BEGIN Data for the task
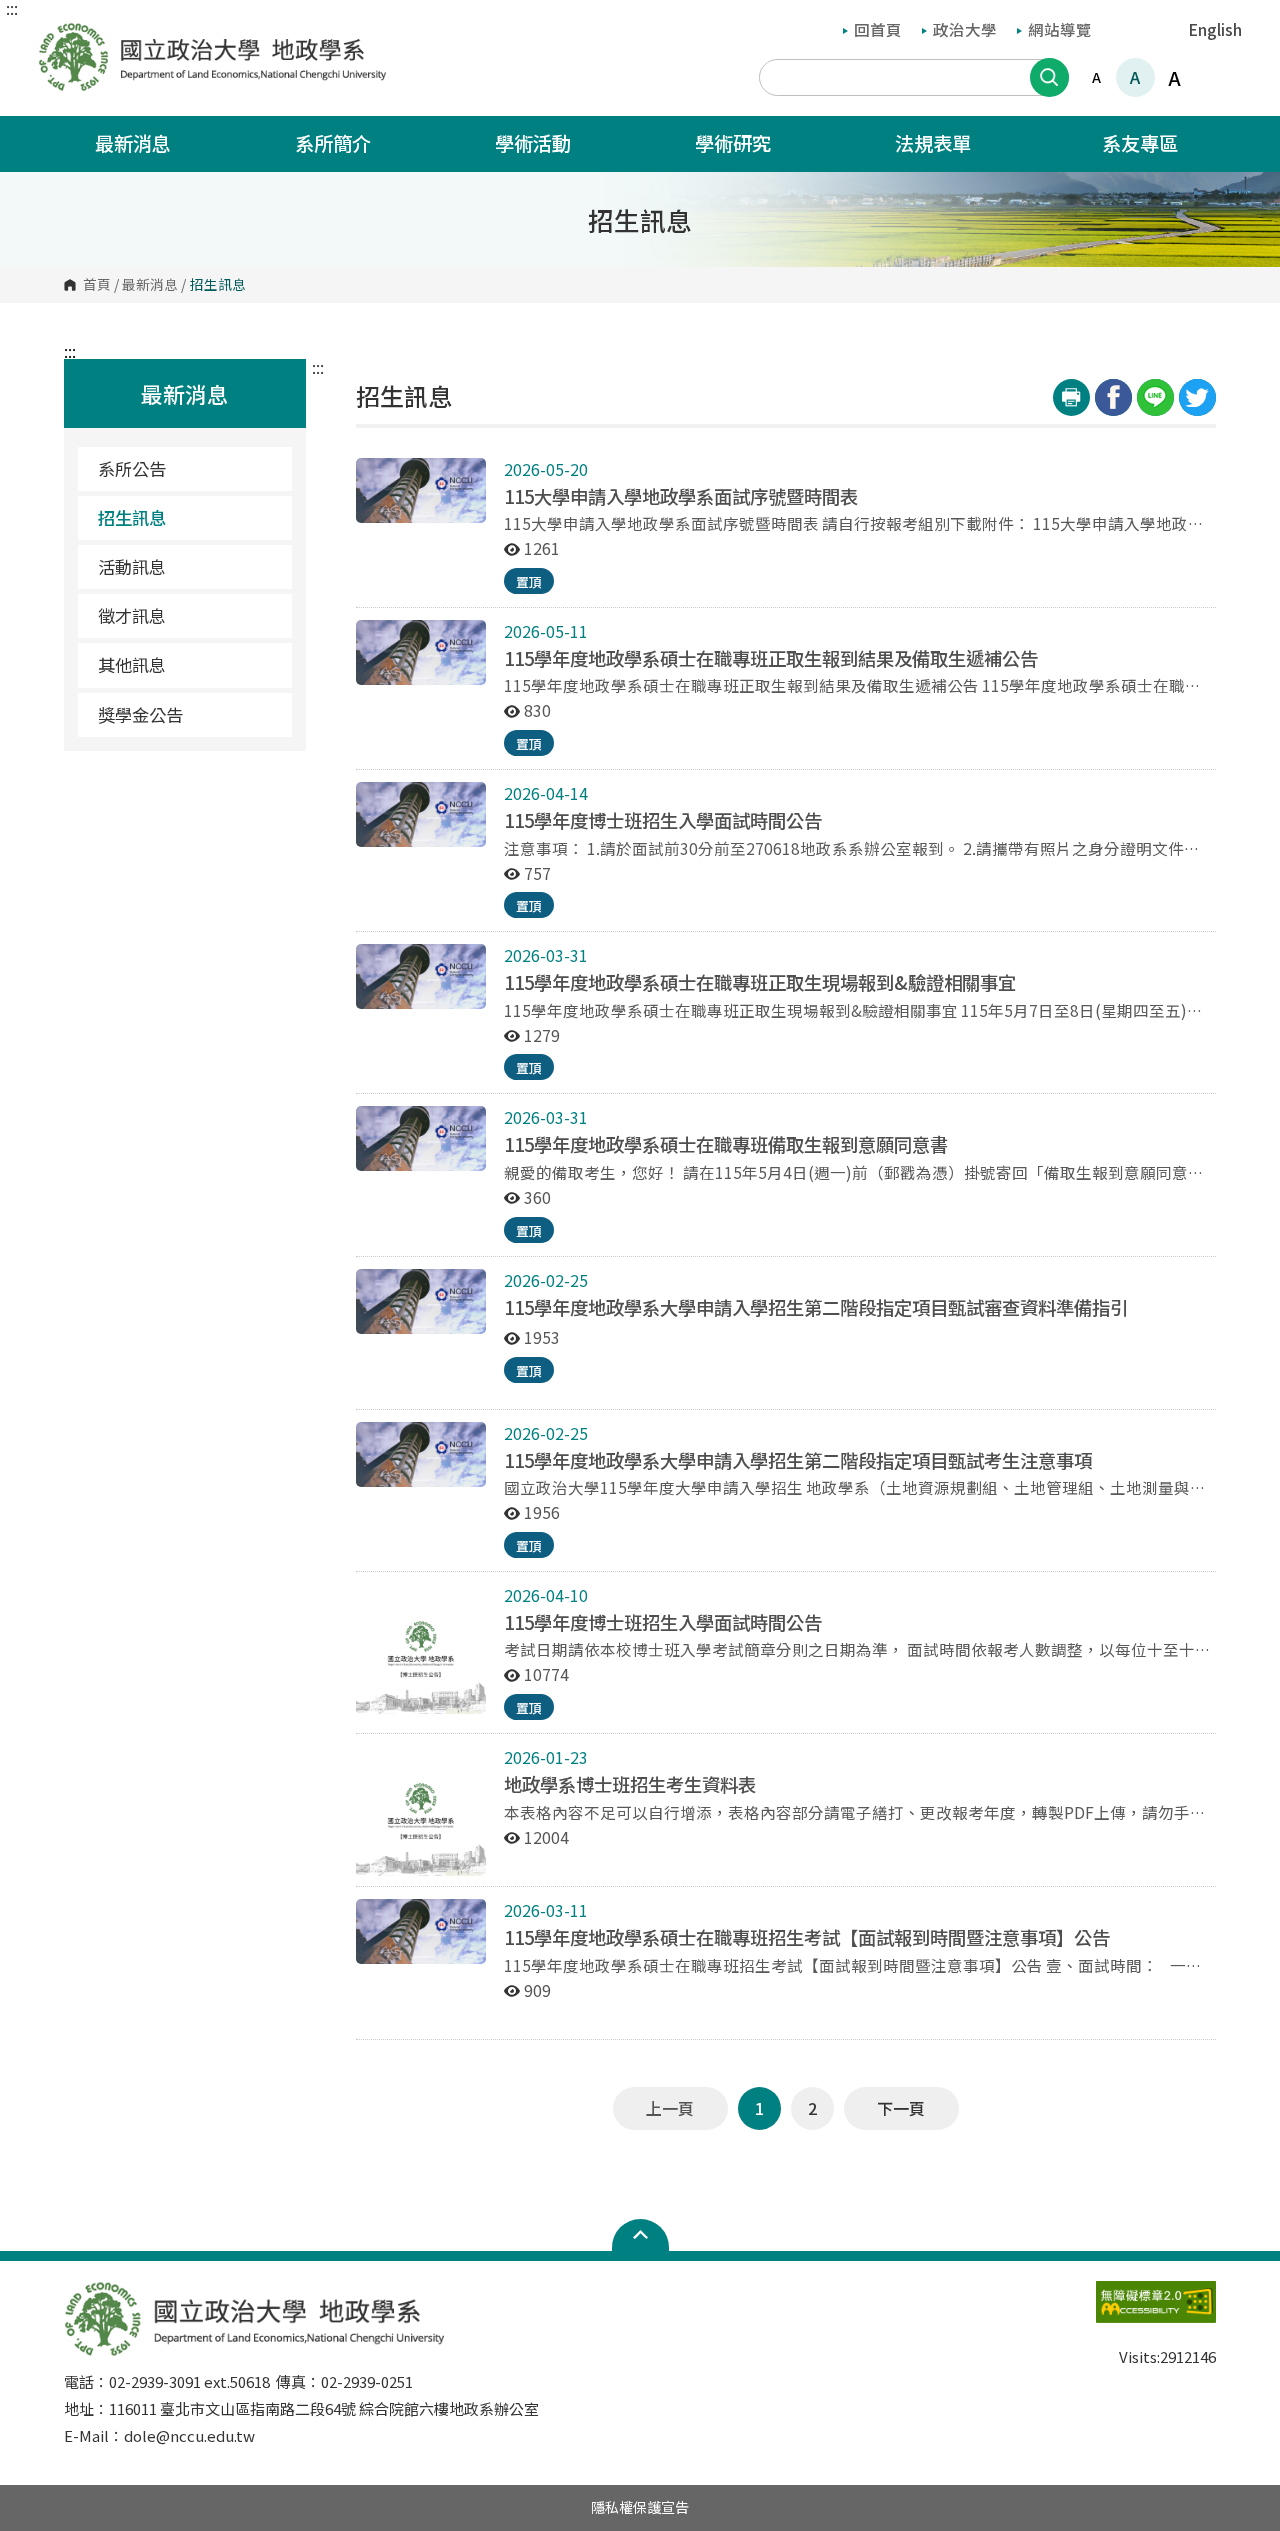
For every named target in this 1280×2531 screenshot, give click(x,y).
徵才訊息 (132, 615)
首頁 (97, 285)
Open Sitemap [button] (640, 2235)
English (1215, 29)
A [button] (1096, 77)
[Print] (1071, 397)
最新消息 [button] (135, 143)
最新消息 (150, 285)
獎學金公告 (140, 714)
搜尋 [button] (1049, 77)
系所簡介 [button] (335, 143)
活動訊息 (132, 566)
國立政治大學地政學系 (58, 36)
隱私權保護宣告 (640, 2507)
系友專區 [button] (1140, 143)
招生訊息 (132, 517)
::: (12, 8)
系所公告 (132, 468)
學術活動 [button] (535, 143)
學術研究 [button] (735, 143)
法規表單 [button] (935, 143)
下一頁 (901, 2108)
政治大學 (965, 29)
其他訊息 (132, 664)
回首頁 (878, 29)
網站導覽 (1060, 29)
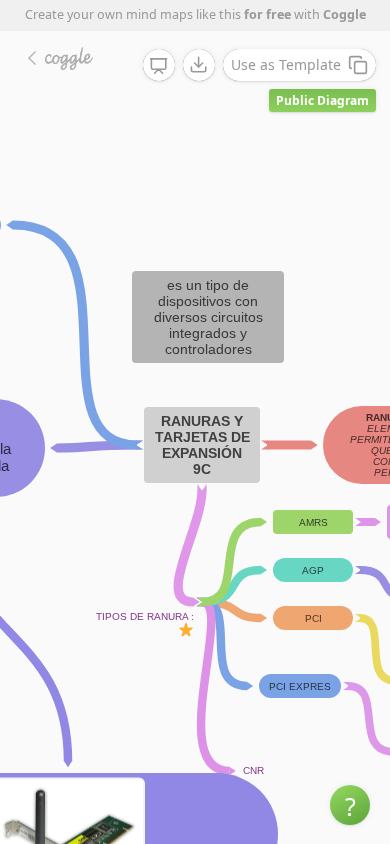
END Data for the task
What to work on:
Images stay out, but the rest of the data above must be repeated exactly.

Response below:
For every named target in this 1280×2531 screenshot, give click(x,y).
徵才訊息 (132, 615)
首頁 (97, 285)
Open Sitemap [button] (640, 2235)
English (1215, 29)
A [button] (1096, 77)
[Print] (1071, 397)
最新消息 [button] (135, 143)
最新消息 (150, 285)
獎學金公告 (140, 714)
搜尋 [button] (1049, 77)
系所簡介 [button] (335, 143)
活動訊息 (132, 566)
國立政治大學地政學系 (58, 36)
隱私權保護宣告 (640, 2507)
系友專區 [button] (1140, 143)
招生訊息 (132, 517)
::: (12, 8)
系所公告 (132, 468)
學術活動 [button] (535, 143)
學術研究 [button] (735, 143)
法規表單 [button] (935, 143)
下一頁 (901, 2108)
政治大學 (965, 29)
其他訊息 (132, 664)
回首頁 (878, 29)
網站導覽 (1060, 29)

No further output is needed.